## To do
From the first line of the data down to the line bearing "Image resolution: width=863", output every line exactly and include no pictures.
········
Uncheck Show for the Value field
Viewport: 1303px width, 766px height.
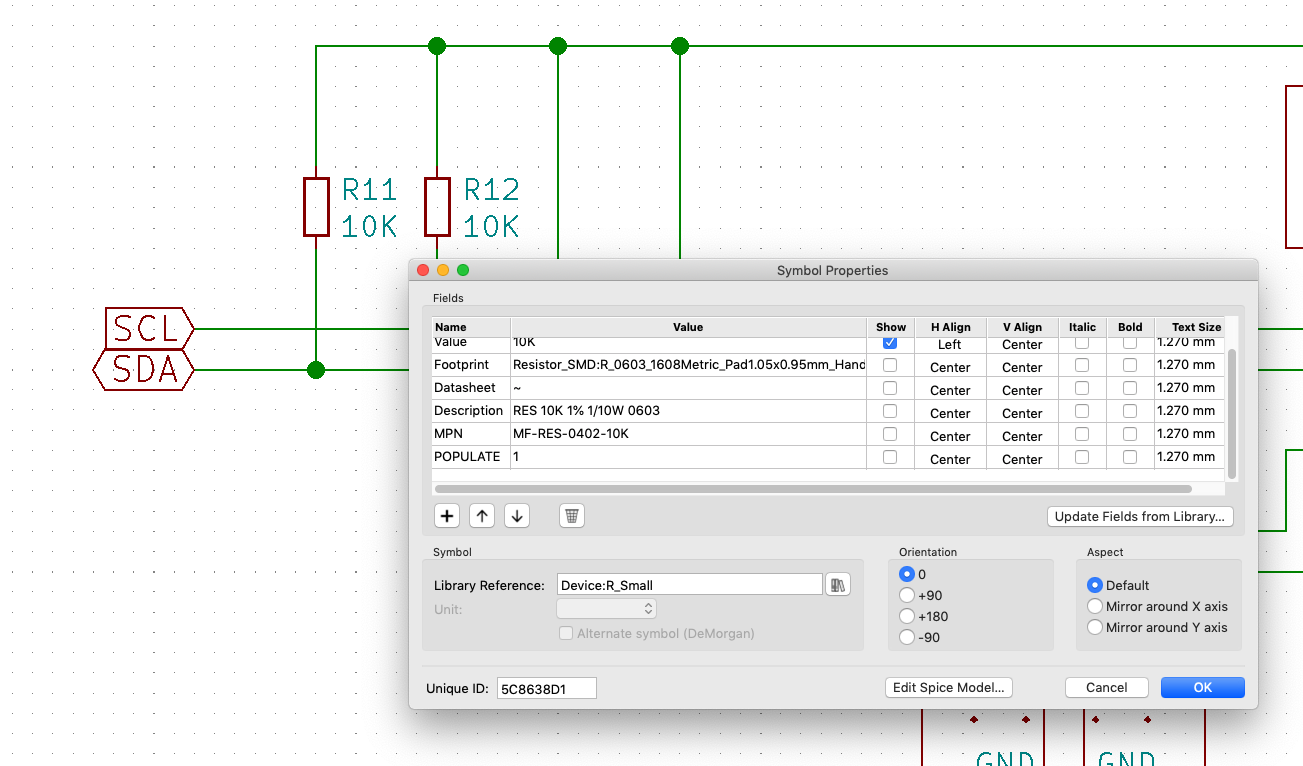click(x=890, y=342)
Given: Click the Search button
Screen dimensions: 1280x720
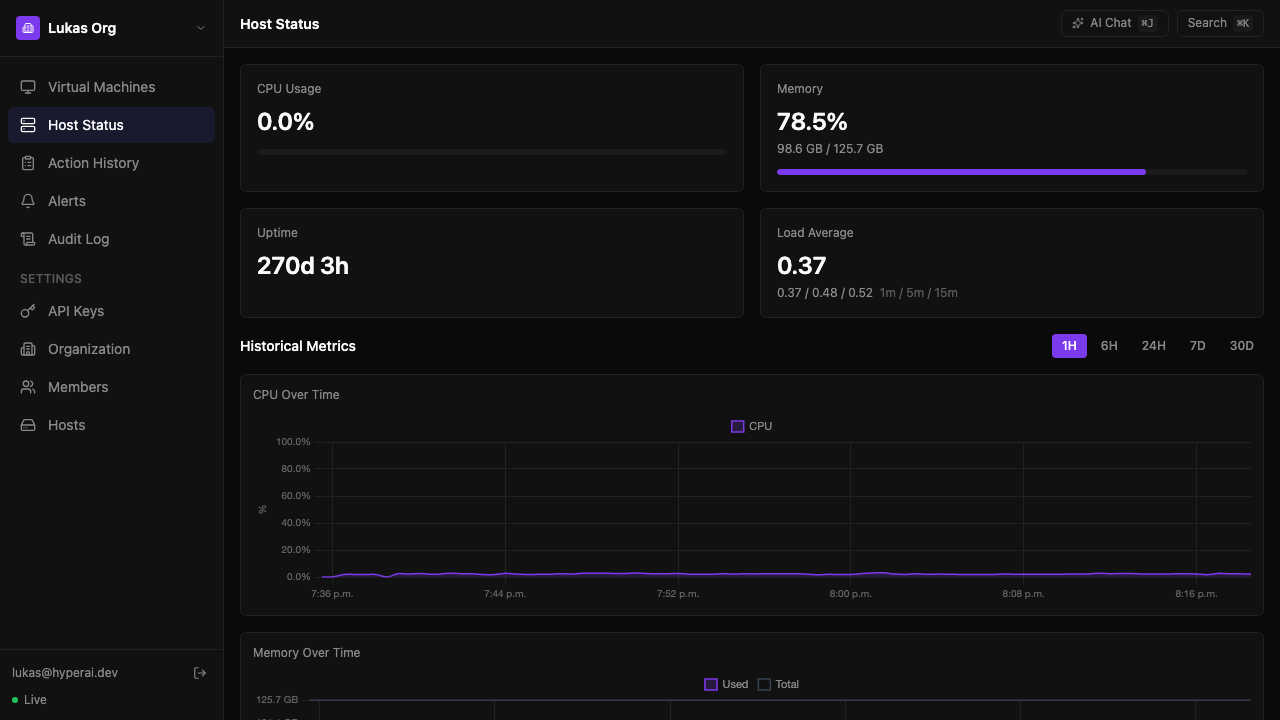Looking at the screenshot, I should [1219, 22].
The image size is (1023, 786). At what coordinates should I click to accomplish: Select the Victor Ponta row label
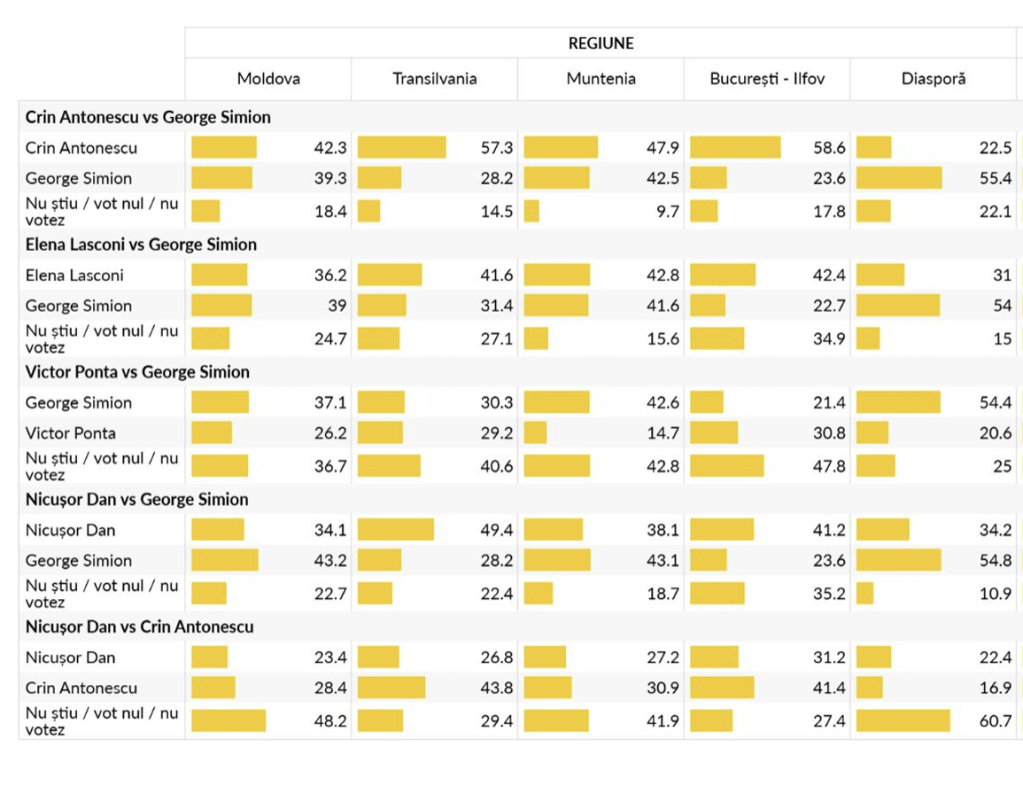[70, 433]
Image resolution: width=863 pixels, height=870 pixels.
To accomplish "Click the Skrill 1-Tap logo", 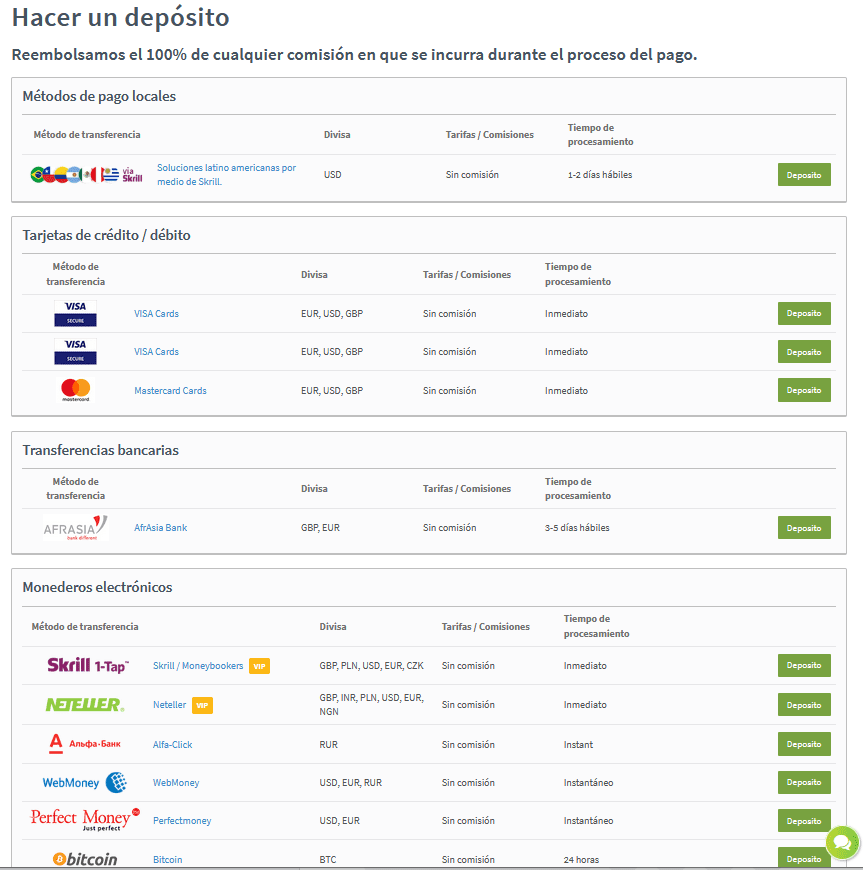I will click(88, 665).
········
## Response below
Uncheck Show for the Value field
Viewport: 1303px width, 766px height.
click(x=890, y=342)
Given: Click the Search button
Screen dimensions: 1280x720
Looking at the screenshot, I should [1219, 22].
The image size is (1023, 786). At what coordinates should I click to accomplish: Select the Victor Ponta row label
[70, 433]
Image resolution: width=863 pixels, height=870 pixels.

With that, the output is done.